Training five separate agents to communicate when they are essentially wearing blindfolds is incredibly difficult. For this massive task, we utilized the Qwen2.5 1.5B model, fine-tuning it using GRPO (Group Relative Policy Optimization) with LoRA (Low-Rank Adaptation) adapters. Because we were working with limited student resources, we ran our entire training pipeline on a humble Google Colab T4 GPU.

For the first few dozen episodes, it was pure chaos. The agents behaved exactly like uncoordinated, panicking human teams. The NDRF would rescue victims but send them to a hospital that was already full. The Government would allocate precious resources to areas the NGO had already covered. The score was dismal; in Episodes 1-10, our average reward—a metric directly tied to lives saved and efficient coordination—hovered at just 23.42.

But then, something incredible started to happen.

As we pushed through the 200 training episodes, feeding real environment rewards back for gradient updates, we watched the model genuinely learn. The agents started to form a shared, cohesive understanding of the disaster zone. The NDRF agent learned to query the Hospital agent before dispatching victims. The Government agent started listening to the NGO's local insights to allocate resources more effectively.

It felt like a profound breakthrough moment. We weren't just watching a loss curve go down on a monitor; we were watching digital responders learn to collaborate and save lives. By Episodes 191-200, the average reward had climbed to 36.63—an overall improvement of 56.4%. The reward curve wasn't just a graph to us; it was mathematical proof that the devastating coordination silos we’d watched on the news could actually be broken down.

The reward curve across 200 training episodes. The red moving average line shows the agent improving from 23.42 to 36.63 — a 56.4% improvement in coordination quality.

Why This Matters

We didn't build Triage Wars just to win a hackathon. We built it because we genuinely believe this technology can be a blueprint for the future of disaster management.This is named triage wars because triage itself means sorting and prioritizing based on urgency and availability of resources.In our case these resources are the NDRF teams, hospital capacity, government funds and NGO volunteers.

Imagine a world where real-world response commanders can sit down in a risk-free simulation and practice coordinating against AI agents that mimic the unpredictability of a real crisis. Imagine using these models to predict resource bottlenecks before they happen, allowing governments to position life-saving supplies exactly where they will be needed.
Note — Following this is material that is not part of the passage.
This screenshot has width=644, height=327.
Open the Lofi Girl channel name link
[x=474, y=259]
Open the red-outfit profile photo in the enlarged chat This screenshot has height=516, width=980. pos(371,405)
Most importantly, we hope to demonstrate mathematically that shared intelligence and coordinated action save more lives than isolated heroics.

Try It Yourself

We want to share this work with the world. We’ve open-sourced our models, the environment, and the code so you can run Triage Wars yourself, break it, improve it, and perhaps help us take it further.

• Model: huggingface.co/132ragini/triage-wars-llm
• Environment: huggingface.co/spaces/132ragini/triage-wars-env
• Environment API Docs: 132ragini-triage-wars-env.hf.space/docs
• GitHub: github.com/PiyushJha-25/triage-wars
• Training Notebook: Open in Colab
• Blog: huggingface.co/132ragini/triage-wars-llm

What's Next

We are just two engineering students, but our vision for this project is vast. Our immediate next steps are to integrate actual historical data from the NDRF to make the simulations even more realistic. We want to scale up to larger foundational models capable of more complex, multi-step planning, and introduce even more agents to represent local law enforcement and civilian volunteer networks.

When the next disaster strikes, we don't want to be helplessly watching coordination failures on the news. We want to know that the teams on the ground have the best possible training and systems to work as one. That’s what Triage Wars is all about.